Aim: Please count the lines in the entries below that contain the word "field", and reply with that number alone.

Provided material:
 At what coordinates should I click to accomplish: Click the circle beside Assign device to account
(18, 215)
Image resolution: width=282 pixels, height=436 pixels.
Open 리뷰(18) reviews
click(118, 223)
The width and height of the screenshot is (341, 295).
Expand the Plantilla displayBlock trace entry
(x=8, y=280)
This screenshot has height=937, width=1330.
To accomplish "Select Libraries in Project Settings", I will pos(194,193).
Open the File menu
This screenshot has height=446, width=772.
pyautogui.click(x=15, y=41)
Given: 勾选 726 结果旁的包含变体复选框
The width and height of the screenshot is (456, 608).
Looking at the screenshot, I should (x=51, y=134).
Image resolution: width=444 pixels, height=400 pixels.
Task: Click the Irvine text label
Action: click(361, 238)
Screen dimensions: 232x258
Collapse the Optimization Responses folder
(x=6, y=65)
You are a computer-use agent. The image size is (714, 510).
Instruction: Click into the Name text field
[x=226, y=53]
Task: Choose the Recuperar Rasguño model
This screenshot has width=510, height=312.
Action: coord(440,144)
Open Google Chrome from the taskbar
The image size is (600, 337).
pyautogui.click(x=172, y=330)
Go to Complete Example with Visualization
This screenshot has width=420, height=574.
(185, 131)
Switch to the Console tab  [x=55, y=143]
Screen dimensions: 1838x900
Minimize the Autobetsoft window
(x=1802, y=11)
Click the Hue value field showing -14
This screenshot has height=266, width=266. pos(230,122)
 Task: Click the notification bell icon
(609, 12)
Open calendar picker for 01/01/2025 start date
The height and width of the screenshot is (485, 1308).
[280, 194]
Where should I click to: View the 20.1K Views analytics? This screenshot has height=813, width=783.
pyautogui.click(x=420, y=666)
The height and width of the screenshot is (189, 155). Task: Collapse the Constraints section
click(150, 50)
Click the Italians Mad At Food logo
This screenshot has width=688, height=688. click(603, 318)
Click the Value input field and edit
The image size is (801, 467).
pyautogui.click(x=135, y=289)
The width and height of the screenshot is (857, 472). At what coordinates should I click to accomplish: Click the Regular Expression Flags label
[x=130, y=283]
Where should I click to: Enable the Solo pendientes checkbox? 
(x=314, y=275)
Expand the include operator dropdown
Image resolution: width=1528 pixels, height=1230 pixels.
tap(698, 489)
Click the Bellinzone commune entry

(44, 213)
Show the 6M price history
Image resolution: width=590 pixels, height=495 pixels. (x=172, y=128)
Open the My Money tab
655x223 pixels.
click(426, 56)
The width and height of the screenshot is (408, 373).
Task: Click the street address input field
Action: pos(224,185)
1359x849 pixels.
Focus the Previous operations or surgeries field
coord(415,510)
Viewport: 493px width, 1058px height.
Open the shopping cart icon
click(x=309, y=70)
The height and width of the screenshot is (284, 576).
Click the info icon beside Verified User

Task solution: 5